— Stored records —
+++

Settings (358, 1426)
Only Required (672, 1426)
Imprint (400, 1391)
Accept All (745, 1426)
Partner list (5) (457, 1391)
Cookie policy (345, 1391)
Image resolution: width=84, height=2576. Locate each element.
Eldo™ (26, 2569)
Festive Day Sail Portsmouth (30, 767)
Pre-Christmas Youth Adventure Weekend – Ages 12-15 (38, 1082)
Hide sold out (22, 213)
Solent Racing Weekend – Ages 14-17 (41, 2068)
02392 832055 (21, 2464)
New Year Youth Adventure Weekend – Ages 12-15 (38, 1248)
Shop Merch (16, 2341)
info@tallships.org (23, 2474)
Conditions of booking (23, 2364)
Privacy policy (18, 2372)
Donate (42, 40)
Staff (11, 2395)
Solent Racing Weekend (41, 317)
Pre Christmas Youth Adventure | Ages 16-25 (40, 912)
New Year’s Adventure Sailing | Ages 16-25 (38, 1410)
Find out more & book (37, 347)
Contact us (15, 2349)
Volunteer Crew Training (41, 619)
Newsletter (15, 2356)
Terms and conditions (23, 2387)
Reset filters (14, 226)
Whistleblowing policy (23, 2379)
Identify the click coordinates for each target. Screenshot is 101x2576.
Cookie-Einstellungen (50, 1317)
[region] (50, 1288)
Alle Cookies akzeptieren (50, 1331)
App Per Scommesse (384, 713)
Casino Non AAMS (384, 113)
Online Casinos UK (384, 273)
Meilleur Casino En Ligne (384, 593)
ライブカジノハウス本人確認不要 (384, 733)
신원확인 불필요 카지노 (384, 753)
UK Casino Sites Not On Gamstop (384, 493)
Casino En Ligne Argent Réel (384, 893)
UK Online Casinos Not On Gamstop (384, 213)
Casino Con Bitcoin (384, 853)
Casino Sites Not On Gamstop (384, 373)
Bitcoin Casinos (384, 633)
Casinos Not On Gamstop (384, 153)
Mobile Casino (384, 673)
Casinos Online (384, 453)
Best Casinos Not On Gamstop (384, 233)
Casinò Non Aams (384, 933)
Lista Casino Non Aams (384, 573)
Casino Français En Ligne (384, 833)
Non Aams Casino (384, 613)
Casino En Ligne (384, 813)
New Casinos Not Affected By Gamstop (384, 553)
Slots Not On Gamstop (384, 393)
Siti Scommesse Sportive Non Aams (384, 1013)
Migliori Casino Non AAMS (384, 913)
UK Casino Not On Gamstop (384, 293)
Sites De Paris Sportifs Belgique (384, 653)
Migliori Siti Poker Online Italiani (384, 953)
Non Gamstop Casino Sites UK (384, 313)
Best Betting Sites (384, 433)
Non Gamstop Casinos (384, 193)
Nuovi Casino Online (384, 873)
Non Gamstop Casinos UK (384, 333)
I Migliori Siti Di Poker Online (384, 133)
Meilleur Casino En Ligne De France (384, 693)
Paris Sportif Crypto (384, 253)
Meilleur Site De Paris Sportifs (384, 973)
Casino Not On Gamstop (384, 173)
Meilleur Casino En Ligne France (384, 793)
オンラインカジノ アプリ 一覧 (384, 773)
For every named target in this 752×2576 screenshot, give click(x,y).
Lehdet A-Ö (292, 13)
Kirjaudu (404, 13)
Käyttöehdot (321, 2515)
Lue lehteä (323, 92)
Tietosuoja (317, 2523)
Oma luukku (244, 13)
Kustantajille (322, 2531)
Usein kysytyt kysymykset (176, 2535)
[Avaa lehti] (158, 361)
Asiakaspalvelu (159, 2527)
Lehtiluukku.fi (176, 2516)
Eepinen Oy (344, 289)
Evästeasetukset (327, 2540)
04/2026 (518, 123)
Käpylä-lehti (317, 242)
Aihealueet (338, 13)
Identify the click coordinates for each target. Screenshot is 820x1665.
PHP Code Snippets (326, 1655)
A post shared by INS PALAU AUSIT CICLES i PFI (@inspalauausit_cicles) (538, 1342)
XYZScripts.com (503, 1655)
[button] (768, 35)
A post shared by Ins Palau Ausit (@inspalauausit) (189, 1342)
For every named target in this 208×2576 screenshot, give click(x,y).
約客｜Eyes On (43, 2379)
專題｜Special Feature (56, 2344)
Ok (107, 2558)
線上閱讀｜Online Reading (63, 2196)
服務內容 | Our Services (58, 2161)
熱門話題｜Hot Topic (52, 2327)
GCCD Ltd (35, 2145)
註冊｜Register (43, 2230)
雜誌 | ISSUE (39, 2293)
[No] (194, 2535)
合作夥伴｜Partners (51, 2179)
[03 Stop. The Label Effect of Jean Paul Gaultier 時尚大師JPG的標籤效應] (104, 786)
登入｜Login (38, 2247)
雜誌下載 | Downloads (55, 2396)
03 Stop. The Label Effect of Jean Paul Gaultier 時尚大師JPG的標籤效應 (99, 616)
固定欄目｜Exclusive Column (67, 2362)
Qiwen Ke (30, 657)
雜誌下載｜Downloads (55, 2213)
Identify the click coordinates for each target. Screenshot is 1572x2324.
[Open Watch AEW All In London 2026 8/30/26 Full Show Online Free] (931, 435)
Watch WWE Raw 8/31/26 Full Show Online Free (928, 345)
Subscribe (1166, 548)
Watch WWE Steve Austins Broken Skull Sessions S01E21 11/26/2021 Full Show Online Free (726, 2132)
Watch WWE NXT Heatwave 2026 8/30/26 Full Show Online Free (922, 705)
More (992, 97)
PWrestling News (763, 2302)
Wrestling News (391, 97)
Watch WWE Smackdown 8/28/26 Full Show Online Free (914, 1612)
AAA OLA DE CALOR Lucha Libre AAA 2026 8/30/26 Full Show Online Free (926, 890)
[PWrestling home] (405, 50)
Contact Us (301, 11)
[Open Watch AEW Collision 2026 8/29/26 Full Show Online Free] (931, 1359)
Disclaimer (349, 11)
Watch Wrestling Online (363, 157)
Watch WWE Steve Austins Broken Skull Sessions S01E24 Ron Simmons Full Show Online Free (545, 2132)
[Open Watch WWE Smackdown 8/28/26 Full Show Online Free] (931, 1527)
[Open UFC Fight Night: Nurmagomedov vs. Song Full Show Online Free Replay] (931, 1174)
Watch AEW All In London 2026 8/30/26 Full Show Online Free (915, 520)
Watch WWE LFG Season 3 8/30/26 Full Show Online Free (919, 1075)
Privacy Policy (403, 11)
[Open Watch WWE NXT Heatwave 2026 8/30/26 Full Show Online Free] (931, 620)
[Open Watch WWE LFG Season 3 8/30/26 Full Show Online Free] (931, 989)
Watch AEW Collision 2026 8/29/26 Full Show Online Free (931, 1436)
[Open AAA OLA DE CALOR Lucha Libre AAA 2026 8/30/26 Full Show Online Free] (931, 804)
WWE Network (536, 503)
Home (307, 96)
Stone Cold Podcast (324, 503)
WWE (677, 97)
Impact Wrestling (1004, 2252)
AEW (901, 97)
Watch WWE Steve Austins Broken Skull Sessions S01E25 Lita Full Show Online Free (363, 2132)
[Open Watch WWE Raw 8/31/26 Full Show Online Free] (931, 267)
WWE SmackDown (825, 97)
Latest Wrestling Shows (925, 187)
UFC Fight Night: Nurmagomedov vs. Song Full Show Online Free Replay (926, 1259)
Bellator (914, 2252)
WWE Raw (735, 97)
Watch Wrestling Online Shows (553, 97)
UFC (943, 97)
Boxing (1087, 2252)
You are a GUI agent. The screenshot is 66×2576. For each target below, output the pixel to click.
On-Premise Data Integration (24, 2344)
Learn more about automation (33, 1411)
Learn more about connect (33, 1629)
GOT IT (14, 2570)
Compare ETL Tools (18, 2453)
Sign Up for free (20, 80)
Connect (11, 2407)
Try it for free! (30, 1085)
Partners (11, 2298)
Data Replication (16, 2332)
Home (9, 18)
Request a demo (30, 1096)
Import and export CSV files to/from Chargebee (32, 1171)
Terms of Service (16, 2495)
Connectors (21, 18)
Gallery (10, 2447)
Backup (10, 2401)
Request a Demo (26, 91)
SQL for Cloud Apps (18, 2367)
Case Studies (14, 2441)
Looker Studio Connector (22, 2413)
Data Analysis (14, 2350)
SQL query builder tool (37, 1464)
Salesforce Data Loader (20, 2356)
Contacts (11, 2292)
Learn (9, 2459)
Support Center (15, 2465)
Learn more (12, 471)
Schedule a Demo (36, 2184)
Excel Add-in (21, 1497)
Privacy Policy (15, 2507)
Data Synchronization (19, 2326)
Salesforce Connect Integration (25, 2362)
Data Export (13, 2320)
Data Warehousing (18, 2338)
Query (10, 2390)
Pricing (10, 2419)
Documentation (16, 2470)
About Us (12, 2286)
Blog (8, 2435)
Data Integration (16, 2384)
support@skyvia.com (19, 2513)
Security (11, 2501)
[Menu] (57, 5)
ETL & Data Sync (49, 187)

+++

— Assignment —
Using only the data above, copy out the lines that include the word "Identify".

— Answer box —
Identify the click coordinates for each target. Screenshot is 101x2576.
Identify the click coordinates for each target. Screenshot is 820x1665.
Identify the click coordinates for each target. Screenshot is 1572x2324.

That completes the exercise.